Tanah sendiri merupakan
komponen yang paling rendah. Iya to ? makanya Iblis ndak mau menghormati kita,
wong dia tercipta dari api. Api yang menyala begitu gagah, mampu membakar dan
membuat suasana jadi panas. Sedangkan tanah ? apa yang bisa dilakukan oleh
tanah ? diinjak-injak saja dia tak mampu melawan. Mungkin begitu persepsi Iblis.
“Kok tahu Bang ?
Jangan-jangan Abang Iblis”
Hus. Ngawur ! mana ada
Iblis bisa ngetik. Iblis mah kerjaannya menggoda orang yang ngetik. Dia makhluk
abstrak.
Sedangkan ruh merupakan
ciptaan abstrak Allah pula. Kita tak bisa mendefiniskannya, kewajiban kita
adalah meyakini dengan keimanan. Hal ini akan ditolak mentah-mentah oleh para
atheis dan sebagaian kaum yang mendewakan realitas. Mereka ndak percaya agama
juga Tuhan. Bahkan Nietzsche dengan nyinyir berteriak “ Tuhan sudah mati.

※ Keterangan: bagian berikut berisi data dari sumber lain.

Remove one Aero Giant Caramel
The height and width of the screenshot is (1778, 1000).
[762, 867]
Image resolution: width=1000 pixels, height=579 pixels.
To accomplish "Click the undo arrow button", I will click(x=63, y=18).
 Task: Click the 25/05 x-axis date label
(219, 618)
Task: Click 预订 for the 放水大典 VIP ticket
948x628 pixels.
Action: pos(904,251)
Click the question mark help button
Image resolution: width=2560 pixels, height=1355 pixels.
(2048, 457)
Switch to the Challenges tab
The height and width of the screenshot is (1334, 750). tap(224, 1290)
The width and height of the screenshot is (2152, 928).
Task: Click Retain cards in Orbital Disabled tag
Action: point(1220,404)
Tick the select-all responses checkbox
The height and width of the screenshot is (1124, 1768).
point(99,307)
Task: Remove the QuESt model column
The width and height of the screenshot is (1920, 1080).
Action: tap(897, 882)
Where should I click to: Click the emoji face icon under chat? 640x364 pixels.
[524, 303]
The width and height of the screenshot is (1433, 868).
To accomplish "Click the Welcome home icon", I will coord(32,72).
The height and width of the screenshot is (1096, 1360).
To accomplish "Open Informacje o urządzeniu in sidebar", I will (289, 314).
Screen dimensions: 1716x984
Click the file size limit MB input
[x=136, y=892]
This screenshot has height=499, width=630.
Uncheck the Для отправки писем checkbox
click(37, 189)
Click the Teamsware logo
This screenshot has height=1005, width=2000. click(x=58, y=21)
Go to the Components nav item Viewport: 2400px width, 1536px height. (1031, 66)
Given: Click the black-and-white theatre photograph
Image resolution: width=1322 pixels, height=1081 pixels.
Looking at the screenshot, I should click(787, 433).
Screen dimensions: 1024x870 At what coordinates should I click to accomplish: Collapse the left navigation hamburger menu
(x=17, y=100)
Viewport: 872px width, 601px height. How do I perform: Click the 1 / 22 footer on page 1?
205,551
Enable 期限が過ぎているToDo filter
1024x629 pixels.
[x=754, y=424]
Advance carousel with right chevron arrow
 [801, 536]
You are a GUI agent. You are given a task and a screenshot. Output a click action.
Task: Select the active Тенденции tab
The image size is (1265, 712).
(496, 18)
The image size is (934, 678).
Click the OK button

Kita
yang membunuhnya ”. Para atheis ini muncul sebagai antitesa dari doktrin gereja
di daratan Eropa dulu. Dan sebenarnya para atheis ini adalah orang-orang
cerdas, sayangnya mereka cuma menggunakan logika untuk berfikir. Sedangkan kita
sebagai umat Islam harus percaya terhadap hal-hal transenden. Dalam surat Al
Baqarah pun dijelaskan beberapa ciri orang bertaqwa salah satunya ya percaya
pada yang ghaib. Hal-hal yang tak terlihat oleh mata kepala. Wes, sekarang kita
termasuk orang beriman ndak ? keimanan itu tidak membutuhkan pembuktian
terhadap objek keimanan. Diyakini saja cukup.
Sebelumnya kita harus
mengetahui bahwa segala dinamika kehidupan ini ada yang bersifat imanen ( nyata
) dan transenden ( abstrak ). Yang imanen ya yang bisa kelihatan oleh mata,
teraba oleh tangan, pokoknya wujud fisiknya bisa kita buktikan. Sedangkan
transenden ya diluar kenyataan dalam konteks kasat mata. Surga-neraka,
malaikat-ibilis, dosa-pahala, dan lain-lain.
Kembali ke pembahasan,
sebagaimana yang sudah kami uraikan diawal bahwa manusia tercipta dari dua
komponen penting. Tanah yang hina dan ruh Allah yang suci. Oleh karena itulah
manusia ada yang menonjol sisi kehinaannya, pun ada yang unggul sisi
kesuciannya. Namun yang harus kita pahami adalah semua manusia memiliki potensi
menjadi sangat hina atau menjadi sangat suci. Karena kita tercipta dari
komponen yang sama.
Nabi SAW pun pernah
bersabda yang kurang lebih isinya begini, semua anak manusia itu lahir dalam
keadaan suci, orang tuanya lah yang kemudian berperan akan menjadikannya
yahudi, nasrhani, majusi, dan lain-lain. esensi manusia itu suci,
Sodara-sodara.
Maka sangat relevan
sekali sebuah sabda baginda Rasul, “ barang siapa yang mengenal dirinya maka ia
akan mengenal Tuhannya ”. Di beberapa terjemah yang lain kata “mengenal”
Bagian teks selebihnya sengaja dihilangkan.